> **Raw records**
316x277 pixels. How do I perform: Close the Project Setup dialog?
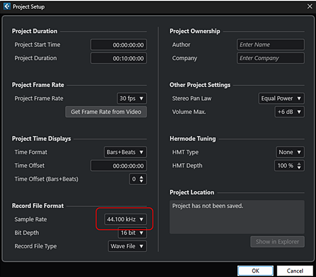tap(310, 6)
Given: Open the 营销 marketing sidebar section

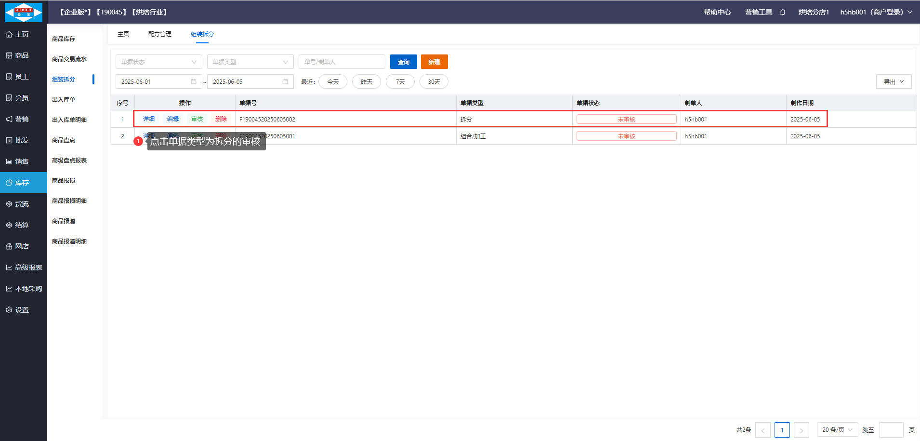Looking at the screenshot, I should pyautogui.click(x=22, y=119).
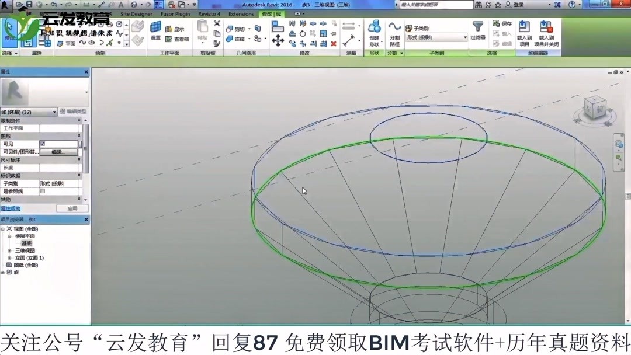Click the steering wheel navigation icon

618,143
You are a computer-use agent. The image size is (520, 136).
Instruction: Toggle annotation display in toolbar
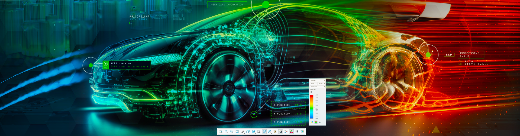(x=280, y=132)
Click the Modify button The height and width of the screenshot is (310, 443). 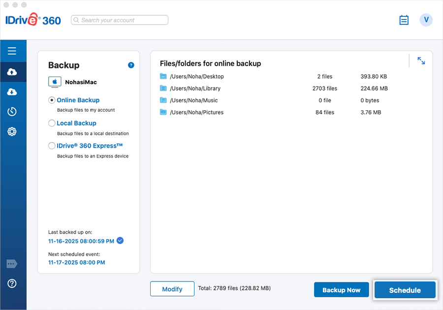[172, 289]
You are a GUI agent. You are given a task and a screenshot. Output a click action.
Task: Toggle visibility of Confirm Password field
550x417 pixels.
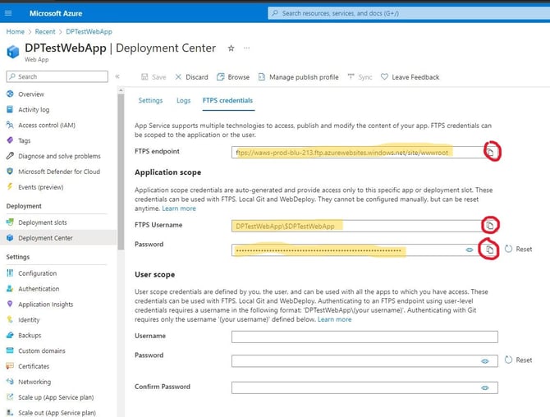485,388
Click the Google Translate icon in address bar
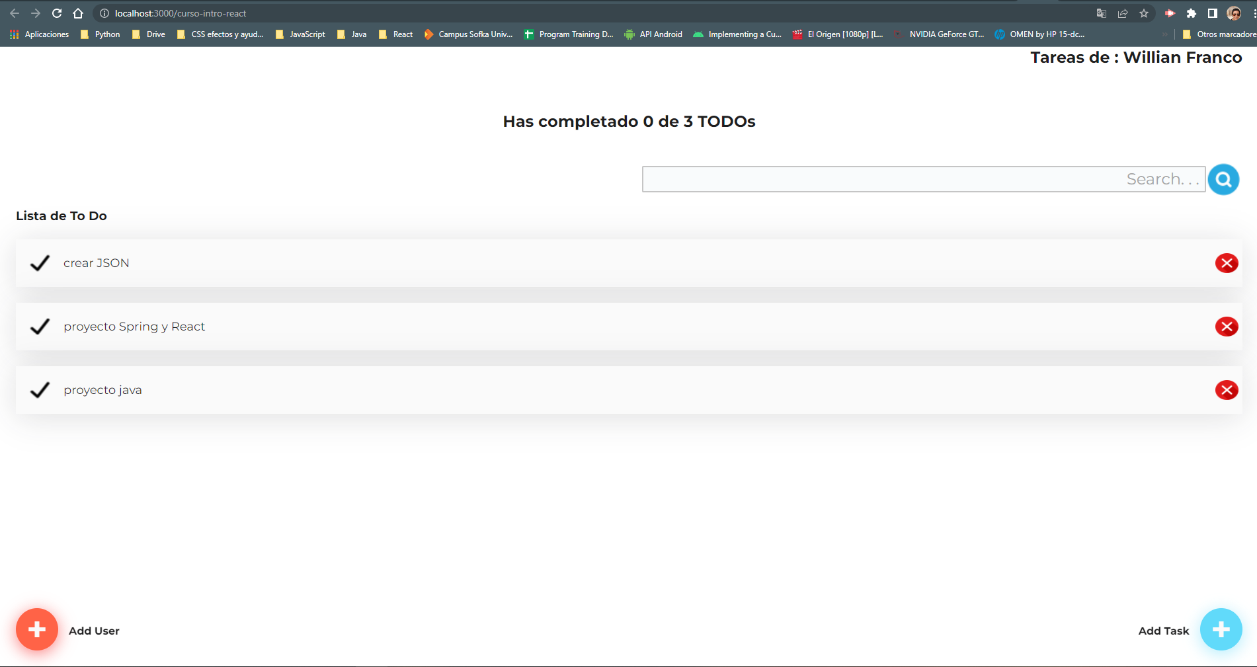The height and width of the screenshot is (667, 1257). tap(1100, 13)
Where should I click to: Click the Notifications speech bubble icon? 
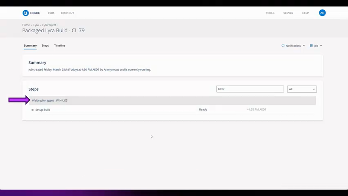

> **Exercise description**
Copy each line of the rows above that contains the string "agent". Case counts.

> **Answer below**
You are a computer-use agent. The image size is (520, 136).
You are a GUI agent. You are given a task and a screenshot. Output a click action.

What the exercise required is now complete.